7-giugno-1984

Il 7 giugno 1984: Berlinguer viene colpito da ictus

La sera del 7 giugno 1984, Enrico Berlinguer stava concludendo il suo comizio in piazza della Frutta, a Padova, per la campagna elettorale delle Europee. Improvvisamente si sentì male. Riuscì a portare a termine il suo discorso, a fatica, mentre la gente lo vedeva spegnersi e gli urlava, impaurita: “Basta, Enrico!”. Le gambe gli mancarono, fu tenuto sollevato dai collaboratori e riportato in hotel. Si coricò ed entrò in coma. Non si sarebbe più risvegliato.

Dopo quattro giorni di agonia, morì all’ospedale di Padova l’11 giugno per emorragia cerebrale. Alle elezioni europee, sull’onda emotiva della morte del segretario nazionale, il PCI avrebbe superato per la prima volta la Dc, diventando il primo partito italiano.

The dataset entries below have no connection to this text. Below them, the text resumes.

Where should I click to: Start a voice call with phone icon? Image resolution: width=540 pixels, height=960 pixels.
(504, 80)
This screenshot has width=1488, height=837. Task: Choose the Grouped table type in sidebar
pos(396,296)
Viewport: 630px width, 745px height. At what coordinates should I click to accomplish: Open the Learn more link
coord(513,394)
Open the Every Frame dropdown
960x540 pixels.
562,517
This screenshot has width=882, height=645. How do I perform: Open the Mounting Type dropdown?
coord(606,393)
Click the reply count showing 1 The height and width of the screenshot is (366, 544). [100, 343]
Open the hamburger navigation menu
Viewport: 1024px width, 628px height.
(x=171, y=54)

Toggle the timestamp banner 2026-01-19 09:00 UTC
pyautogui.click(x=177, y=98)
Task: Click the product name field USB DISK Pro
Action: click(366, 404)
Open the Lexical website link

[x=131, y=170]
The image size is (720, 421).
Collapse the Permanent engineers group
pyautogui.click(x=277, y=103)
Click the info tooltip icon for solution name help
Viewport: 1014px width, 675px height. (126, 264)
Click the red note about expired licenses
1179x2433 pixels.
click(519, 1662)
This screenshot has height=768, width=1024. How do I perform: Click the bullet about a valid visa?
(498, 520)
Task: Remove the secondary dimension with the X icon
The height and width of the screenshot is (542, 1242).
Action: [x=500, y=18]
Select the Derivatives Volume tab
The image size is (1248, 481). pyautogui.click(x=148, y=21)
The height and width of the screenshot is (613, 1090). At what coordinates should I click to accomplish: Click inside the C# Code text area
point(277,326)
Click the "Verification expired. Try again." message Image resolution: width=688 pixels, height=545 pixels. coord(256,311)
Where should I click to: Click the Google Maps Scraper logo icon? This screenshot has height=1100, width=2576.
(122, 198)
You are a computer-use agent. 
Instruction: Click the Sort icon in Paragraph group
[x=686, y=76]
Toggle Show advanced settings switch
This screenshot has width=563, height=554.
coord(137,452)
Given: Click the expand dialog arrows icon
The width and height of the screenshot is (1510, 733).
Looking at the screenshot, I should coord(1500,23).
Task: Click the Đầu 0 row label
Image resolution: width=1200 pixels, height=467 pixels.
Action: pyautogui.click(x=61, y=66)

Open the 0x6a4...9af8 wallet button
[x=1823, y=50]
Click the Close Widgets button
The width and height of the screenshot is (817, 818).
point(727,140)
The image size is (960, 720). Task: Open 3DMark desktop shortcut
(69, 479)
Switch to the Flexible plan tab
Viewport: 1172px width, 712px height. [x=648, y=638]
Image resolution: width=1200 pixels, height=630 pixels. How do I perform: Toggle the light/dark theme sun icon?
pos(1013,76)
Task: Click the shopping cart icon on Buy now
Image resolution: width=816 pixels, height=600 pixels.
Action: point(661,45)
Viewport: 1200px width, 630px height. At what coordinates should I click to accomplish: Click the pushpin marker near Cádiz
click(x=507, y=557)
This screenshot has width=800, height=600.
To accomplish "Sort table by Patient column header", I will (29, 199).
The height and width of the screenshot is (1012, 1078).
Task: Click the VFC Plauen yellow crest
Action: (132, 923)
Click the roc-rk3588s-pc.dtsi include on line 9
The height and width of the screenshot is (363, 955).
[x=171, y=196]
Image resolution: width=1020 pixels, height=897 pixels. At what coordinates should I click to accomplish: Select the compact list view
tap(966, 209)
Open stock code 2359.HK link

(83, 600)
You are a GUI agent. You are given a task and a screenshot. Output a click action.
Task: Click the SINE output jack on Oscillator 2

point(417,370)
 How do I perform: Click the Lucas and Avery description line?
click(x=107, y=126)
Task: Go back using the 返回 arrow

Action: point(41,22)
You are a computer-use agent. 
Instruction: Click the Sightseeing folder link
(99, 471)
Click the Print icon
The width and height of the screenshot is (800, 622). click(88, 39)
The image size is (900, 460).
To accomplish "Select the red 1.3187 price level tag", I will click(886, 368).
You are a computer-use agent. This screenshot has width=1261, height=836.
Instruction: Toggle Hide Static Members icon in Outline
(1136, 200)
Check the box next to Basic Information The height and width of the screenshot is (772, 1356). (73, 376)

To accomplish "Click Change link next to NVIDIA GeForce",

Berlinguer, insieme al leader della Democrazia Cristiana Aldo Moro, assassinato dalle BR nel ’78, era stato colui che aveva portato avanti l’ipotesi del “compromesso storico”, ossia l’avvicinamento del PCI all’ala progressista della DC.  

Uomo di grande rigore morale, Berlinguer aveva intavolato anche la “questione morale”, parlando di corruzione e di lottizzazione gestita dai partiti. Il suo pensiero andava anche ai giovani, la loro marginalizzazione nell’ingresso del mondo del lavoro. E alle donne, sulla scia del femminismo. A tale proposito diceva: “Non possiamo accettare un’ideologia che individua nel dominio dell’uomo sulla donna la caratteristica fondamentale dell’attuale società”.

Un leader progressista, insomma, e molto amato dalla gente. Al passaggio del feretro a Marghera la gente lanciava le rose dai balconi che andarono a comporre un lungo tappeto rosso. Ai funerali a Roma, il 13 giugno in piazza San Giovanni, vi parteciparono circa 2 milioni di persone. 

Nell’anniversario, gli è stato dedicato un monumento nella piazza della Frutta, esattamente nello stesso luogo in cui pronunciò le sue ultime parole da leader politico: “Enrico Berlinguer, in questa piazza, il 7 giugno del 1984, fu colpito da un fatale malore. È rimasto nei cuori dei padovani e degli italiani come il simbolo di una politica pulita”.